Gry za pieniądze: handel aktywami gier

click fraud protection

Jedną z najbardziej interesujących i nieoczekiwanych rzeczy, jakie mogą wyniknąć z gier online, są narodziny rzeczywistych gospodarek opartych na wartości trwałych postaci i przedmiotów w świecie gier. Kiedy Ultima Na eBayu zaczęły pojawiać się postacie Online i EverQuest, wielu ludziom trudno było w to uwierzyć że każdy był gotów wymienić prawdziwe pieniądze na przedmioty w grze, które są przecież w dużej mierze wyimaginowany. Niemniej jednak handel tymi dobrami cyfrowymi nadal rośnie i już z rozrywek uprawianych tylko przez garstkę zapalonych graczy stał się raczkującą branżą samą w sobie.

Czas to pieniądz

Wszyscy słyszeliśmy, że czas to pieniądz. Nie mniej prawdziwe jest to, jeśli chodzi o trwałe światowe gry online.
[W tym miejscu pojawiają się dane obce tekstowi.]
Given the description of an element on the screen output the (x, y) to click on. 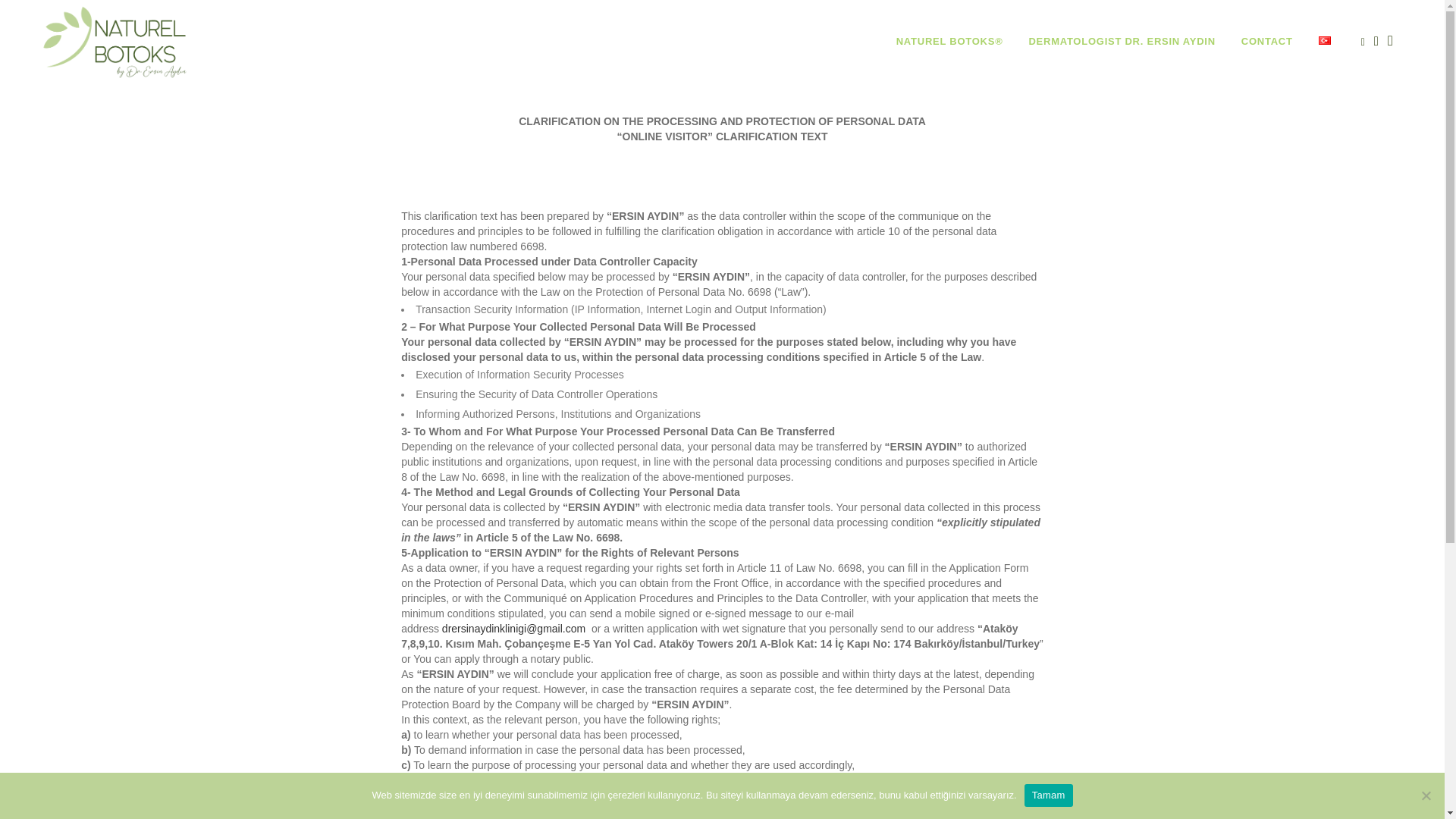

W normalnych okolicznościach awansowanie postaci na wyższe stopnie może zająć miesiące, a nawet lata grę taką jak EverQuest lub zdobądź jakiś rzadki przedmiot, który spada tylko na, powiedzmy, Planie ukończenia Unicestwienie. Nie powinno dziwić, że wiele osób chce wydać trochę więcej, aby szybciej się tam dostać. W rzeczywistości, ponieważ i tak płacisz co miesiąc za grę w większości przypadków, zakup tego, czego potrzebujesz, aby dostać się od razu do końca gry, może być nawet opłacalny dla niektórych osób.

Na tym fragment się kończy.